Selected text:
---*---

The pitiful hoard attempted to force their way through the English line that encircled their barren city, but Henry took no pity upon them and commanded his line to remain firm. Having failed in their attempt, the 15,000 starving peasants were forced to live in the city’s ditch. Near unto death, they banded together to make one final attempt at breaking through, and on Christmas Day 1418, Henry V took a momentary pity on them and ordered his priests to bestow a gift of food on the starving peasants. In reality, his single act of kindness was pointless, for the next day he picked up with the starvation siege again. By New Year’s Day 1419, 50,000 of Rouen’s inhabitants had died of starvation and the city leaders sent out an envoy to parley with the English. For several days the ambassadors of each side argued their case. When the French ambassadors returned to Rouen on 13 January, they had signed an agreement that bound them to surrender within six days if no reinforcements had arrived.

---*---

Work order A:
Answer these questions from the passage on the siege of Rouen.
(i) How many starving peasants were forced to live in the city's ditch?
(ii) On what day did Henry V order his priests to give food to the peasants?
(iii) Within how many days did the agreement bind Rouen to surrender if no reinforcements arrived?
Work order B: Resume the passage on the siege of Rouen, picking up right after its final sentence.

---*---

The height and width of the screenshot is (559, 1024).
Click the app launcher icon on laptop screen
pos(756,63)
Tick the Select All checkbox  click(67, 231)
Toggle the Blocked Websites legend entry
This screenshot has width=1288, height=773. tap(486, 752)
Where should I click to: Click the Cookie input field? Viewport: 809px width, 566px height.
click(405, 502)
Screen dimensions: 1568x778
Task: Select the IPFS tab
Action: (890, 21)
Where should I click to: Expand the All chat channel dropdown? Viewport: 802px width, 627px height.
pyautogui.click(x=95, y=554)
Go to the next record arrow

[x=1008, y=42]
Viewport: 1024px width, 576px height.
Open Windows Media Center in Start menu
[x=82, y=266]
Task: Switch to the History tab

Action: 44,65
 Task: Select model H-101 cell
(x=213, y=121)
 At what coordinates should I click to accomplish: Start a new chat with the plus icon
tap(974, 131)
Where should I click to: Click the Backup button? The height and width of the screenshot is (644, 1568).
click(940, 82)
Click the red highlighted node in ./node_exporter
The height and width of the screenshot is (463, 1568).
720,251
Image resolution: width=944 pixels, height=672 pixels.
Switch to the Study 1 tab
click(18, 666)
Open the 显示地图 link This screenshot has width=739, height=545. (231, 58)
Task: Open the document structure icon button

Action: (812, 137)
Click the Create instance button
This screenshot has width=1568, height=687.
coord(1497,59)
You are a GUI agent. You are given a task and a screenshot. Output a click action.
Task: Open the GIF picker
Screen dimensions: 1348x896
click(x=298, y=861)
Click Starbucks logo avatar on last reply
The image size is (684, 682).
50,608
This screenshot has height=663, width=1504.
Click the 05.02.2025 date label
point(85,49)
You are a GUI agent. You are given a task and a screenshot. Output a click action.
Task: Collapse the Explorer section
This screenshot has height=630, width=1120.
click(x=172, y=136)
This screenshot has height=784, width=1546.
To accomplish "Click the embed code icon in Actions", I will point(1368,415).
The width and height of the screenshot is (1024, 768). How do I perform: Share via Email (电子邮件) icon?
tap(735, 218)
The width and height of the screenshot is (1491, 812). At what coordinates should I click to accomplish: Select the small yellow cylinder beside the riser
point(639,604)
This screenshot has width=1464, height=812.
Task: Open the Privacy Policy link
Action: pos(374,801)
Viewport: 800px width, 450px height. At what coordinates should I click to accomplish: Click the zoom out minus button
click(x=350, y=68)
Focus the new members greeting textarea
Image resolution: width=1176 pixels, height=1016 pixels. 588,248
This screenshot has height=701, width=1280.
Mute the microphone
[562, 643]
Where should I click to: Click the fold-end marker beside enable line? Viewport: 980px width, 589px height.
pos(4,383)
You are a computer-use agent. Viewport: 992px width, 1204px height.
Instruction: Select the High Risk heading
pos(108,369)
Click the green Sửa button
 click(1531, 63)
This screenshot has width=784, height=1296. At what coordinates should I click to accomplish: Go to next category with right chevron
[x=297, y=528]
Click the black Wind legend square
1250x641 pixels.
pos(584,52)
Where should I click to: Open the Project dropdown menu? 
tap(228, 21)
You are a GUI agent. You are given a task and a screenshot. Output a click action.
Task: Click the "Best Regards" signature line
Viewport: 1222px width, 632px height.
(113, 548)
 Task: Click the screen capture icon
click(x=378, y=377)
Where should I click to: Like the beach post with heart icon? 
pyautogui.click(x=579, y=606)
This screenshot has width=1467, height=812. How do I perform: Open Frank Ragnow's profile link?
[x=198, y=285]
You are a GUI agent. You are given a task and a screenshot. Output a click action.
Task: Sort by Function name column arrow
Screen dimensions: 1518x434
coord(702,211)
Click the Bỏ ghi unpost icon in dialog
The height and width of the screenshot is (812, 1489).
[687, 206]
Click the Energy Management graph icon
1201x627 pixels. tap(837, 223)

---*---

Task output A:
(i) 15,000
(ii) Christmas Day 1418
(iii) Six days

Task output B:
Six days came and went, and on 19 January 1419 the Siege of Rouen ended with the city’s surrender. The siege had lasted almost six months. Henry V entered the suffering city the next day in order to sit on the throne and receive the keys to the city, a show of power that the starving citizens were happy to grant him if only they could get some food. His army had again conquered a historically strong Norman city. As if defeat were not enough of punishment, Henry set the city’s ransom at 300,000 crowns, a substantial debt from which the city would take decades to fully recover. Henry’s army, however, was buoyed by the victory and continued their conquest of Normandy. At the conclusion of their campaign, they had conquered all of Normandy with the exception of Mont St. Michel. Henry V’s successes in France, however, would be the high point of English success during the Hundred Years’ War, as Joan of Arc’s rise to leadership in 1429 helped turn the tide against the English."